Presenting, Cow and Chicken!!

No, not those two above, but Cow and Chicken, my (Betta) Siamese fighting fish and dwarf African Frog.




These guys:

Cow and Chicken!! That’s Cow on the left (the frog) and Chicken on the right (the fish). I gave Chicken his name because he looks like a rooster head, so Chicken!! And well, chicken needs his sibling, so Cow!!


They live in a one gallon jar on my very messy desk. A shark cave keeps cow feeling secure by giving him a place to hide. Two strands of anacharis helps to somewhat keep the water quality, although 100% water changes are done weekly. They are transferred to another jar while their water gets changed – when the water temps become the same, they go back to their home jar.


Before putting them together, I did a lot of research on both bettas and Dwarf African Frogs (DAFs) and putting them together. I knew it might be a hit or miss, with them getting along together since their harmony depends so much on both their personalities. I was prepared to house them in separate containers but I was so relieved when they got along so well. I’ve read of experiences where the Betta would pick on the frog and break limbs and eventually kill the frog, or where the frog would hang on to the fish and stress it out and injure it’s beautiful long fins. I’m glad that Cow and Chicken get along, they pretty much ignore each other!!


Here’s a close-up of Cow. He isn’t an albino DAF, he’s a regular DAF. I don’t like the look of the albinos, they look gross IMO. I like the color and spots that Cow has. He’s not bigger than a quarter, actually not much longer than a penny, and that’s as big as he’s going to get.


Here’s a close-up of Chicken as he’s looking at the camera. He’s a beautiful fish!


Here’s Cow chilling by his shark cave. He likes hanging outside it, just between the shark cave and the wall of the jar as much as he likes hiding inside it. He likes the shark cave more than he likes floating at the water surface. It looks like you can see his leg bones…


Here’s Cow taking a peek out from the shark cave. He must be able to smell food!! I dropped some whole bloodworms near the mouth of the cave. In all the pictures in this post, all the dirty-looking things in the jar are actually food. It’s ReptoTreat delica bloodworms, which is whole blood-worms in a nutrient rich gel.


Here’s an earlier shot of Cow in the cave. That’s some of the bloodworms near the cave entrance. I feed Cow bloodworms twice a week with the same tube/pack of bloodworms. Chicken likes the bloodworms too and prolly eats more of it than Cow does.
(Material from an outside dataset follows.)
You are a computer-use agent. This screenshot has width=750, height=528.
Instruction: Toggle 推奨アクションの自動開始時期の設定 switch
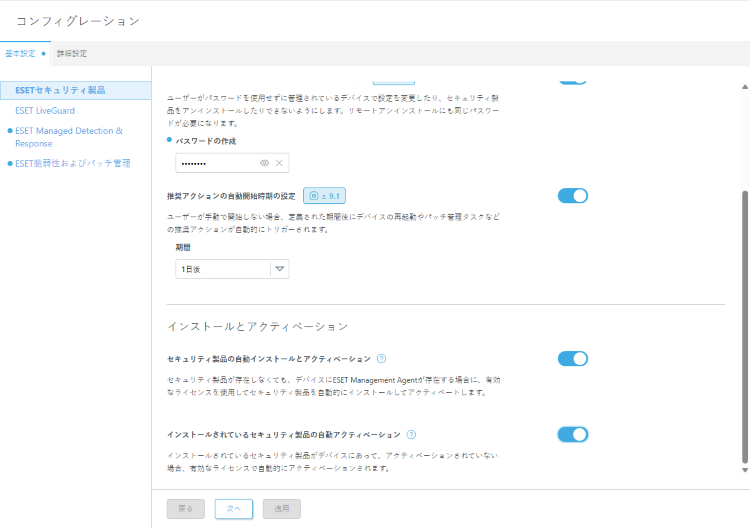(x=572, y=196)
Here’s Chicken doing a nice turn. He’s such a beautiful Siamese Fighting fish!! On days where I don’t feed Cow his bloodworms, I feed Chicken Betta bites.


Here’s a picture of Chicken showing all his colors. He’s a full grown betta. He’s bigger than most bettas I see in stores. So I guess he’s fully grown. He’s no longer than a stick of lip balm (Blistex).


Lastly, here’s a shot of Cow’s foot next to Chicken in the background. Hi- five!!!

Hope you enjoyed seeing their photos – I’ll post some video of them soon!

The bloodworms that I feed Cow and Chicken is ReptoTreat Delica Bloodworms.

Comments

  1. Are you sure you don’t have an African clawed frog? They get much bigger, are aggressive and the easiest way to tell them apart is by the front… arms? Dwarf frogs have webbed arms and clawed do not. They are often sold interchangeably by someone who doesn’t know better. I hope your betta is okay! I didn’t see a date on this post.

  2. umm that’s not a dwarf frog that’s a clawed frog, i know because i had 4 of them but the got 6 inches long so i had to give them away!

    1. it’s a dwarf – unless they grow really, really slowly. It stayed small his whole lifetime. The dwarves and claweds look very, very similar.